(Entries showing where items appear)
'''

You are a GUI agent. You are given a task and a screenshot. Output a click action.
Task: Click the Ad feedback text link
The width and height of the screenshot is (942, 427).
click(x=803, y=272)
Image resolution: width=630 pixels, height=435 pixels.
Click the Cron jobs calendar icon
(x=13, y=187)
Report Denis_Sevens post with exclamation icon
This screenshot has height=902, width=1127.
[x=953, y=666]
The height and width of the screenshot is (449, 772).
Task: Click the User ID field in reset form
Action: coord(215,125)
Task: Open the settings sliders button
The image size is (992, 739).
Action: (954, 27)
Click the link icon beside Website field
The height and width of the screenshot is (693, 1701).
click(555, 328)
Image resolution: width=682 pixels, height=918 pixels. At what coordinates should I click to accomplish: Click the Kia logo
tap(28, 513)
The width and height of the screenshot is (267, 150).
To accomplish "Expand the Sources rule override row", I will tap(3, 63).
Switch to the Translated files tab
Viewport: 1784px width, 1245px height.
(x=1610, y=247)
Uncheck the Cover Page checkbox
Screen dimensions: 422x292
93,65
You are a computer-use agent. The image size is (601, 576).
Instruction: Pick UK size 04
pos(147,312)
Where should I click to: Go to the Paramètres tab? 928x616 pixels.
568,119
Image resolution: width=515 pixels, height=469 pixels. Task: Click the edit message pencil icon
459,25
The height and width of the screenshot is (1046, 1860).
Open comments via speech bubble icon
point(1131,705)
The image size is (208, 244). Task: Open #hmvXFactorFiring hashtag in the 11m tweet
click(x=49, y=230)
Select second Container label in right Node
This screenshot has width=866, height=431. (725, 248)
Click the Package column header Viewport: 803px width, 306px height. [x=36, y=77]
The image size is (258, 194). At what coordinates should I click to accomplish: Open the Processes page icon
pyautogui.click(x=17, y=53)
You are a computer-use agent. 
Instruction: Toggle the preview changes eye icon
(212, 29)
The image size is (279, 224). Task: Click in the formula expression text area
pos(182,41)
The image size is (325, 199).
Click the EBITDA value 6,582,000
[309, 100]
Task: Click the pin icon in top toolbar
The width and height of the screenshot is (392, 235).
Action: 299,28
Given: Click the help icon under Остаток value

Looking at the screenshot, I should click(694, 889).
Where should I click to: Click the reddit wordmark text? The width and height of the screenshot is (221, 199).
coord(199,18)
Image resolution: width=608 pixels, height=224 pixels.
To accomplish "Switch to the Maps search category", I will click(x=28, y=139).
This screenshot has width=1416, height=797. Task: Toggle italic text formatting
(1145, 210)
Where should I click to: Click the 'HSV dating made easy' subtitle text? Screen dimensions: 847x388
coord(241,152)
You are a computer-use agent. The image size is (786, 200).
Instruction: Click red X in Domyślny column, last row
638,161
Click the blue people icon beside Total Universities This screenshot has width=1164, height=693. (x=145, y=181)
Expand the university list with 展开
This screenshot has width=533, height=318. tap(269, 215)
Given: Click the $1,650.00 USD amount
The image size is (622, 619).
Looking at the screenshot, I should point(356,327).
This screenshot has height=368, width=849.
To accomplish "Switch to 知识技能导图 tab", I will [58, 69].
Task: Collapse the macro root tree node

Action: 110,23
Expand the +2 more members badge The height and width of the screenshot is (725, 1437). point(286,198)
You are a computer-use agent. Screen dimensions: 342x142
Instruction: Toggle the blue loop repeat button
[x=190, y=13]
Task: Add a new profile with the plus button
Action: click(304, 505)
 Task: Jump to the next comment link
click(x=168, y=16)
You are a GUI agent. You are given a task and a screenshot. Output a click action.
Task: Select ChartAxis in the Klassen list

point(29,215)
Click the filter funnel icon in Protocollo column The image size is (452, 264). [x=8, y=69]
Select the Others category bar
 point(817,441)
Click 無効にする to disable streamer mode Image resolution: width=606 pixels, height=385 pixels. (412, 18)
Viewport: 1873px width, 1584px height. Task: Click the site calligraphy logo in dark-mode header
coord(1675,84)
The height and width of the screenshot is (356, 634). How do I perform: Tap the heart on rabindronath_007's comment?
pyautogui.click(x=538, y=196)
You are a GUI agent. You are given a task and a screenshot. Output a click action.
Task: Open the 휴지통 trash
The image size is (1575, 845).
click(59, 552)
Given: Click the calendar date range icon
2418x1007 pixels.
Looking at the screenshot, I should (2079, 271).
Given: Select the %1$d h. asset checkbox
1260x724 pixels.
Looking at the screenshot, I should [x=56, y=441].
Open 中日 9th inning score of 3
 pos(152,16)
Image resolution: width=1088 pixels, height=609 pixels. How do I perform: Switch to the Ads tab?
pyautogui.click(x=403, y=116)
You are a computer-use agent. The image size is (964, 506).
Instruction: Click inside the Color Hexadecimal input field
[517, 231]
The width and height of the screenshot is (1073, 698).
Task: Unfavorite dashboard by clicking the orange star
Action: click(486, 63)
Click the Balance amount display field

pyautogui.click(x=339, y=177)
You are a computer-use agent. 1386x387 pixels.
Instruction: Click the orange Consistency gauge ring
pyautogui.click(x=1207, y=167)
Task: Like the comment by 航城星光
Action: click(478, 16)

'''

**The request:** Please copy all of the lines above, keeping every character unchanged.

**Answer for this exercise:**
You are a GUI agent. You are given a task and a screenshot. Output a click action.
Task: Click the Ad feedback text link
The width and height of the screenshot is (942, 427).
click(x=803, y=272)
Image resolution: width=630 pixels, height=435 pixels.
Click the Cron jobs calendar icon
(x=13, y=187)
Report Denis_Sevens post with exclamation icon
This screenshot has height=902, width=1127.
[x=953, y=666]
The height and width of the screenshot is (449, 772).
Task: Click the User ID field in reset form
Action: coord(215,125)
Task: Open the settings sliders button
The image size is (992, 739).
Action: (954, 27)
Click the link icon beside Website field
The height and width of the screenshot is (693, 1701).
click(555, 328)
Image resolution: width=682 pixels, height=918 pixels. At what coordinates should I click to accomplish: Click the Kia logo
tap(28, 513)
The width and height of the screenshot is (267, 150).
To accomplish "Expand the Sources rule override row", I will tap(3, 63).
Switch to the Translated files tab
Viewport: 1784px width, 1245px height.
(x=1610, y=247)
Uncheck the Cover Page checkbox
Screen dimensions: 422x292
93,65
You are a computer-use agent. The image size is (601, 576).
Instruction: Pick UK size 04
pos(147,312)
Where should I click to: Go to the Paramètres tab? 928x616 pixels.
568,119
Image resolution: width=515 pixels, height=469 pixels. Task: Click the edit message pencil icon
459,25
The height and width of the screenshot is (1046, 1860).
Open comments via speech bubble icon
point(1131,705)
The image size is (208, 244). Task: Open #hmvXFactorFiring hashtag in the 11m tweet
click(x=49, y=230)
Select second Container label in right Node
This screenshot has width=866, height=431. (725, 248)
Click the Package column header Viewport: 803px width, 306px height. [x=36, y=77]
The image size is (258, 194). At what coordinates should I click to accomplish: Open the Processes page icon
pyautogui.click(x=17, y=53)
You are a computer-use agent. 
Instruction: Toggle the preview changes eye icon
(212, 29)
The image size is (279, 224). Task: Click in the formula expression text area
pos(182,41)
The image size is (325, 199).
Click the EBITDA value 6,582,000
[309, 100]
Task: Click the pin icon in top toolbar
The width and height of the screenshot is (392, 235).
Action: 299,28
Given: Click the help icon under Остаток value

Looking at the screenshot, I should click(694, 889).
Where should I click to: Click the reddit wordmark text? The width and height of the screenshot is (221, 199).
coord(199,18)
Image resolution: width=608 pixels, height=224 pixels.
To accomplish "Switch to the Maps search category", I will click(x=28, y=139).
This screenshot has width=1416, height=797. Task: Toggle italic text formatting
(1145, 210)
Where should I click to: Click the 'HSV dating made easy' subtitle text? Screen dimensions: 847x388
coord(241,152)
You are a computer-use agent. The image size is (786, 200).
Instruction: Click red X in Domyślny column, last row
638,161
Click the blue people icon beside Total Universities This screenshot has width=1164, height=693. (x=145, y=181)
Expand the university list with 展开
This screenshot has width=533, height=318. tap(269, 215)
Given: Click the $1,650.00 USD amount
The image size is (622, 619).
Looking at the screenshot, I should point(356,327).
This screenshot has height=368, width=849.
To accomplish "Switch to 知识技能导图 tab", I will [58, 69].
Task: Collapse the macro root tree node

Action: 110,23
Expand the +2 more members badge The height and width of the screenshot is (725, 1437). point(286,198)
You are a computer-use agent. Screen dimensions: 342x142
Instruction: Toggle the blue loop repeat button
[x=190, y=13]
Task: Add a new profile with the plus button
Action: click(304, 505)
 Task: Jump to the next comment link
click(x=168, y=16)
You are a GUI agent. You are given a task and a screenshot. Output a click action.
Task: Select ChartAxis in the Klassen list

point(29,215)
Click the filter funnel icon in Protocollo column The image size is (452, 264). [x=8, y=69]
Select the Others category bar
 point(817,441)
Click 無効にする to disable streamer mode Image resolution: width=606 pixels, height=385 pixels. (412, 18)
Viewport: 1873px width, 1584px height. Task: Click the site calligraphy logo in dark-mode header
coord(1675,84)
The height and width of the screenshot is (356, 634). How do I perform: Tap the heart on rabindronath_007's comment?
pyautogui.click(x=538, y=196)
You are a GUI agent. You are given a task and a screenshot. Output a click action.
Task: Open the 휴지통 trash
The image size is (1575, 845).
click(59, 552)
Given: Click the calendar date range icon
2418x1007 pixels.
Looking at the screenshot, I should (2079, 271).
Given: Select the %1$d h. asset checkbox
1260x724 pixels.
Looking at the screenshot, I should [x=56, y=441].
Open 中日 9th inning score of 3
 pos(152,16)
Image resolution: width=1088 pixels, height=609 pixels. How do I perform: Switch to the Ads tab?
pyautogui.click(x=403, y=116)
You are a computer-use agent. The image size is (964, 506).
Instruction: Click inside the Color Hexadecimal input field
[517, 231]
The width and height of the screenshot is (1073, 698).
Task: Unfavorite dashboard by clicking the orange star
Action: click(486, 63)
Click the Balance amount display field

pyautogui.click(x=339, y=177)
You are a computer-use agent. 1386x387 pixels.
Instruction: Click the orange Consistency gauge ring
pyautogui.click(x=1207, y=167)
Task: Like the comment by 航城星光
Action: click(478, 16)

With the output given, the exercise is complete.